### DESCRIPTION OF THE TASK
When a line of the entries below contains "computer", it counts once; state how many such lines there are and nothing else.

** Opening SUPPLIED RECORDS block **

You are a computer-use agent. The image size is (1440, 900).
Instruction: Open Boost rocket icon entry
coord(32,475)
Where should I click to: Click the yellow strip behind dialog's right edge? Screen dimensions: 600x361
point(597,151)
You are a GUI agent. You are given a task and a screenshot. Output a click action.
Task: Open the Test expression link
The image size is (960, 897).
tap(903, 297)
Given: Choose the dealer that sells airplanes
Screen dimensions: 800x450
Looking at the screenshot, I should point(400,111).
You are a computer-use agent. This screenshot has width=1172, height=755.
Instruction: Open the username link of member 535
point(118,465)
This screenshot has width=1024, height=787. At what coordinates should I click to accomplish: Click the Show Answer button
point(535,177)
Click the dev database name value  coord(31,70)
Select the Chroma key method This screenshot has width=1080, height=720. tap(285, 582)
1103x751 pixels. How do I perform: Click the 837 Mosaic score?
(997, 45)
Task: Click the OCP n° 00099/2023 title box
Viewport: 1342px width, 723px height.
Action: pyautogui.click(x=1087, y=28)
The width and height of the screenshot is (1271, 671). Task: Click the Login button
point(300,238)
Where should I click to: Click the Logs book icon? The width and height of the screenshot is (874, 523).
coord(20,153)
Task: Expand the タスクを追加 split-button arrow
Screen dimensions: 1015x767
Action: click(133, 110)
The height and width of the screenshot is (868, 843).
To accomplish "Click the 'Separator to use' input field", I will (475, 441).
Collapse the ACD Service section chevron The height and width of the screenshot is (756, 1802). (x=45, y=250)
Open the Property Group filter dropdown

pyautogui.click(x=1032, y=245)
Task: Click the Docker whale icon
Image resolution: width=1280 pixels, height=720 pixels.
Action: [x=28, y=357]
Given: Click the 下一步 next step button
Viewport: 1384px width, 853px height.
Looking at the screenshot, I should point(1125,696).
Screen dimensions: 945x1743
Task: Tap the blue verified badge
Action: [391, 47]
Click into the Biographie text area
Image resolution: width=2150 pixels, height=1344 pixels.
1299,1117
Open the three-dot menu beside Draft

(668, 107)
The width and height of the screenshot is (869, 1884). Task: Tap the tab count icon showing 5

** Closing SUPPLIED RECORDS block **

### TASK OUTPUT
2